SOLUTION: Find the distance from (6,-1) to the line defined by y=2x-3. Please Help!!!!

Question 755490: Find the distance from (6,-1) to the line defined by y=2x-3. Please Help!!!!
Answer by Cromlix(4381) (Show Source): You can put this solution on YOUR website!

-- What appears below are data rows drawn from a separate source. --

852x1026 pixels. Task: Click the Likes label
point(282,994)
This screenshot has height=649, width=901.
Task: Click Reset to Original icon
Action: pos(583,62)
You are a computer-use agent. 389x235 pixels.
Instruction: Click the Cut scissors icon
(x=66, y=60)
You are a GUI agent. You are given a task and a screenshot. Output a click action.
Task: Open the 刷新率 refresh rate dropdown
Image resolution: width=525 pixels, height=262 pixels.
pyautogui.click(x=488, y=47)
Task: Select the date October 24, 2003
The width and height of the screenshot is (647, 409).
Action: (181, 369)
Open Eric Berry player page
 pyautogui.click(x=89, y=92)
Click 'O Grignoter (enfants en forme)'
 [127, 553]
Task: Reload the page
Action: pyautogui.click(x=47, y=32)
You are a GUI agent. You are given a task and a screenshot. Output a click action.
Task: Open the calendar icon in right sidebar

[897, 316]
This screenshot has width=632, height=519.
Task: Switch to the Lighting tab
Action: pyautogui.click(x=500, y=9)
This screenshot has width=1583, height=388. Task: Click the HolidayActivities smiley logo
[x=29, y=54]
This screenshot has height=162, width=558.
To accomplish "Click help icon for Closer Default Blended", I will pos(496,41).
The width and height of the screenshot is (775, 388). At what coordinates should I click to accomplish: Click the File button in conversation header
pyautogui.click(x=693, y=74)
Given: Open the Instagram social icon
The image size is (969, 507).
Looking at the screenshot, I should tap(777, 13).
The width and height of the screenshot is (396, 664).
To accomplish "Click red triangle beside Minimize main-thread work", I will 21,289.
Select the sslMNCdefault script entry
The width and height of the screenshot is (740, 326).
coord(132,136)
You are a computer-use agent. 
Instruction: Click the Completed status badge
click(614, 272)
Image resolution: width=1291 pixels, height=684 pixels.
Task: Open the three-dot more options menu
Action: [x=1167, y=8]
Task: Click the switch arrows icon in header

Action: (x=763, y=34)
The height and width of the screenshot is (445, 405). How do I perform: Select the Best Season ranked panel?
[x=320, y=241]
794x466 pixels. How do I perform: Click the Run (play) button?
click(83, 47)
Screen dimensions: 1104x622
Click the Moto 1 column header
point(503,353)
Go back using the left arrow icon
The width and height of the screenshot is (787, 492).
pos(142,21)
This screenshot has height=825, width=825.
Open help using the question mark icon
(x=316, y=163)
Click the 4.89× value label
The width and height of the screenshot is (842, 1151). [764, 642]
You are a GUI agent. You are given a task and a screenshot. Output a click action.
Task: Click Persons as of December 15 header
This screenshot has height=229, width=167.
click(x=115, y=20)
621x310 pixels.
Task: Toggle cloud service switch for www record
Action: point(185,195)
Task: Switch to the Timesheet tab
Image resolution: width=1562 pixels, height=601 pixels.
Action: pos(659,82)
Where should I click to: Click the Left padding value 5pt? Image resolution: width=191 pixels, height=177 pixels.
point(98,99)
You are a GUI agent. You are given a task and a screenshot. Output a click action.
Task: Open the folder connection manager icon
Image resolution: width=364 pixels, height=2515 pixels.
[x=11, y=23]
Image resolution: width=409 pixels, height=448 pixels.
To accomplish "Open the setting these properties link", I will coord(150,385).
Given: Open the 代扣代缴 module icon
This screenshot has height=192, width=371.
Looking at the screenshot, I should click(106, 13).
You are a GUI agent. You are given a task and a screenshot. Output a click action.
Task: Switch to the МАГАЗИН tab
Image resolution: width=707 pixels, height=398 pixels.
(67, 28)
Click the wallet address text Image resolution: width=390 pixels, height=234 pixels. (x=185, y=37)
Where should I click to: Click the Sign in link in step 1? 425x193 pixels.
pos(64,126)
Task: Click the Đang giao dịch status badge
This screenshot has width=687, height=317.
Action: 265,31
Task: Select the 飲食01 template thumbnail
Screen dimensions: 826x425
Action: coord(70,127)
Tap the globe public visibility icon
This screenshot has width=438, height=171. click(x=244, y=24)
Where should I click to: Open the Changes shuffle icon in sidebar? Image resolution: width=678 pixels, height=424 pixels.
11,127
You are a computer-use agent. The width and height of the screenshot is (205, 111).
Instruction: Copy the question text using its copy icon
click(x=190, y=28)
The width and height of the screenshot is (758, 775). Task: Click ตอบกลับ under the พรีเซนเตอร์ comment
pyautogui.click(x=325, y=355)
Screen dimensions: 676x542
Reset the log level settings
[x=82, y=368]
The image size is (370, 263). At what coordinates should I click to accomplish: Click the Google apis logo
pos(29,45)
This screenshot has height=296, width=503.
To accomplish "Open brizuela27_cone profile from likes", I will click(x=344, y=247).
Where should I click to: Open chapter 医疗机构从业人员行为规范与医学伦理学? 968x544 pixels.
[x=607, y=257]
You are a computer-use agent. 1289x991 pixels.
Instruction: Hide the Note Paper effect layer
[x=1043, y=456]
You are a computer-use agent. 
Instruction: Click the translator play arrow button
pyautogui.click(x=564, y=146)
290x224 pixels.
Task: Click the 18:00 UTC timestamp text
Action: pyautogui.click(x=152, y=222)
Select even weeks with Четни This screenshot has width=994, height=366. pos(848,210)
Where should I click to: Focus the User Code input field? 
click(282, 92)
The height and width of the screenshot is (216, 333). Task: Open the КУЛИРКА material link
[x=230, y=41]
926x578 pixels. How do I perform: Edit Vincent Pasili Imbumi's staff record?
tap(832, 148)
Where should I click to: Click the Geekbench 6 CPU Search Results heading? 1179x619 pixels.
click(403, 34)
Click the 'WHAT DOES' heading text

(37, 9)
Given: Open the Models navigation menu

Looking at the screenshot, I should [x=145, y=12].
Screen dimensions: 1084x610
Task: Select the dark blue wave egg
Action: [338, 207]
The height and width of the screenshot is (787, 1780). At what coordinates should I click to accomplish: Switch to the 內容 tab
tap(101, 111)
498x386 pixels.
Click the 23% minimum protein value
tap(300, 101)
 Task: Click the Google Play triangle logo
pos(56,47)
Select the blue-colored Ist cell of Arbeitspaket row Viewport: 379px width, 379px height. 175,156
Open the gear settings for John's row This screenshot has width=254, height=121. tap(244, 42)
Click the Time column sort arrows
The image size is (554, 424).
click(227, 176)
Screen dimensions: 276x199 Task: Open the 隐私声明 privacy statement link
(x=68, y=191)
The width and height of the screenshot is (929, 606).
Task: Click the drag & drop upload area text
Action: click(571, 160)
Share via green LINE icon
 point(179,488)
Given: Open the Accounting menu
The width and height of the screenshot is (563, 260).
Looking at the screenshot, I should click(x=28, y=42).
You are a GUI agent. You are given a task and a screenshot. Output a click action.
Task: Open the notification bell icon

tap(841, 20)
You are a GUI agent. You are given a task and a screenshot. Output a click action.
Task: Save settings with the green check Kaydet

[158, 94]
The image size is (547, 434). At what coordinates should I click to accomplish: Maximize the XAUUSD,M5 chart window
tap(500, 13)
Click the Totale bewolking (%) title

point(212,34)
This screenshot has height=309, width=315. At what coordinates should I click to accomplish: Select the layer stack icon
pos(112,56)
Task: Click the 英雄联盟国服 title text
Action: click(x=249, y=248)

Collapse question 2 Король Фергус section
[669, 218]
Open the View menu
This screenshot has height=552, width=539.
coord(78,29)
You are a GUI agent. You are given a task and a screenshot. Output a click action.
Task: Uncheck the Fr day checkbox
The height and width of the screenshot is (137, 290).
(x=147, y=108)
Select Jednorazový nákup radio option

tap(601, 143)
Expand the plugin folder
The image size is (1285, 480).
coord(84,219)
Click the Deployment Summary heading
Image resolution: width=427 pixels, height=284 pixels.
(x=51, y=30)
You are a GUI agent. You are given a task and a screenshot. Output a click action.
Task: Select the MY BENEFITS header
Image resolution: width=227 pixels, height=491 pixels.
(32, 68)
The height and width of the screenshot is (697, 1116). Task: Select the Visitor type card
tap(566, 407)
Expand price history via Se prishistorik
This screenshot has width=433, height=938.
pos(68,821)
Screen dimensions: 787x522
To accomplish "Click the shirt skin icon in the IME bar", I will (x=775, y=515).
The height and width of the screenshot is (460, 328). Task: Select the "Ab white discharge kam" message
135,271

The line that is perpendicular to
y = 2x - 3 has a gradient of -1/2
For lines perpendicular to each other
their gradients multiply together to
give -1
(m1 x m2 = -1)
Using the formula y -b =m(x - a)
with m = -1/2 and coordinates (6, -1)
y - (-1) = -1/2(x - 6)
y + 1 = -1/2x + 3
y = -1/2x + 3 - 1
y = -1/2x + 2
OR 2y = -x + 4
To find where line 2y = -x + 4
and y = 2x - 3 meet, set out and
solve simultaneous equations:-
2y + x = +4....1
y -2x = -3.....2
Multiply (1) by 2
4y + 2x = 8
y - 2x = -3
Add
5y = 5
y = 1
Substitute y = 1 into Eq. 2
y - 2x = - 3
1 - 2x = - 3
- 2x = - 3 - 1
- 2x = -4
x = 2
So, this is the point where the lines meet.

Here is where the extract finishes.